▶ [Data]
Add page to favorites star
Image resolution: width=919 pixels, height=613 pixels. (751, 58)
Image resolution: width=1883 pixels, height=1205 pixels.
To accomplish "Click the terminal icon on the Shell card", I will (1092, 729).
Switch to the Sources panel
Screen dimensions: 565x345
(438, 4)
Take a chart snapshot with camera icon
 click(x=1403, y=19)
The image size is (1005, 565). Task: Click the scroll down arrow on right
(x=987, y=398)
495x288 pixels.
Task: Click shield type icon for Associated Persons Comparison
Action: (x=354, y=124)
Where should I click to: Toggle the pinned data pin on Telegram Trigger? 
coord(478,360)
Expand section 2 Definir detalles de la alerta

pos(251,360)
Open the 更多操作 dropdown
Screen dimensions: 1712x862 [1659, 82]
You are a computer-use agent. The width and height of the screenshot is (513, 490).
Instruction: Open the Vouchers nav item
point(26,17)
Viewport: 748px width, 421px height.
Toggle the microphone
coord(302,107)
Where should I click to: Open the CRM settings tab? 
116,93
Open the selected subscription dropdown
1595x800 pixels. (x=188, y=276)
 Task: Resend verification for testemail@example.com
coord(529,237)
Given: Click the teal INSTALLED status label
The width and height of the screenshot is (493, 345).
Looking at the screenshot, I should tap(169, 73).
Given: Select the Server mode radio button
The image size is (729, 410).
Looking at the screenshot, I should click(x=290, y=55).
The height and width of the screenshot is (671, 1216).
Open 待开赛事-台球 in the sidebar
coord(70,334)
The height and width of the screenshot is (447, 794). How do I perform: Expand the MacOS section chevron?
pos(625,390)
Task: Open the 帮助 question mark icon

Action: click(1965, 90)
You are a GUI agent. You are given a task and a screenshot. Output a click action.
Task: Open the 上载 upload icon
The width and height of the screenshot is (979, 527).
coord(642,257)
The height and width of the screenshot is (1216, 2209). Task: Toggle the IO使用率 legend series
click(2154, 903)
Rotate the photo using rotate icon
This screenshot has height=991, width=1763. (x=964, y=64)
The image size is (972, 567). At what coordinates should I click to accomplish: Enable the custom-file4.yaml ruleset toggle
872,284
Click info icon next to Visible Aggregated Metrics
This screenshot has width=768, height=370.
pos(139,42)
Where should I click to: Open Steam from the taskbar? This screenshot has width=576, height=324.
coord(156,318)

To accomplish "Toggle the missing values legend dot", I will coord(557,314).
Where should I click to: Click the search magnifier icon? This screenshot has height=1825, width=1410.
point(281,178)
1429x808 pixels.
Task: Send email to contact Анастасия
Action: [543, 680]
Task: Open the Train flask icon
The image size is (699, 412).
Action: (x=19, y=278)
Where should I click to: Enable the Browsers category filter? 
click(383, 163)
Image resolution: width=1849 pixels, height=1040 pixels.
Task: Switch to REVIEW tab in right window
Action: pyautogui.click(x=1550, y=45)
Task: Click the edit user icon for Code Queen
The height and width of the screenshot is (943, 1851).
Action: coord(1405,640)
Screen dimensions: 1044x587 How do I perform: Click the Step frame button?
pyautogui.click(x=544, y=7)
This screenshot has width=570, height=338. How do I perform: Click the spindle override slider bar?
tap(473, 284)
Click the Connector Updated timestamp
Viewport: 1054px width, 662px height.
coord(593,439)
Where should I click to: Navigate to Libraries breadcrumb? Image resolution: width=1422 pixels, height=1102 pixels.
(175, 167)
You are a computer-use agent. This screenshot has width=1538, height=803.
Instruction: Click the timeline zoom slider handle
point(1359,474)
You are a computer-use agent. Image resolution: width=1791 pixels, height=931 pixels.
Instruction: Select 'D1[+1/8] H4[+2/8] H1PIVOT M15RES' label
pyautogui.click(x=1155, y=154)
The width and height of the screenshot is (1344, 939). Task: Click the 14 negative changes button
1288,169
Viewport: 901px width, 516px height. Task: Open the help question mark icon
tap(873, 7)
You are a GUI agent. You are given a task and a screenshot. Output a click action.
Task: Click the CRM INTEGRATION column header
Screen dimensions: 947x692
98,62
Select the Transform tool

▶ [What the task asks] Every line in the data above that includes the word "will" should be copied.

▶ [Solution for this task]
To accomplish "Click the terminal icon on the Shell card", I will (1092, 729).
To accomplish "Toggle the missing values legend dot", I will coord(557,314).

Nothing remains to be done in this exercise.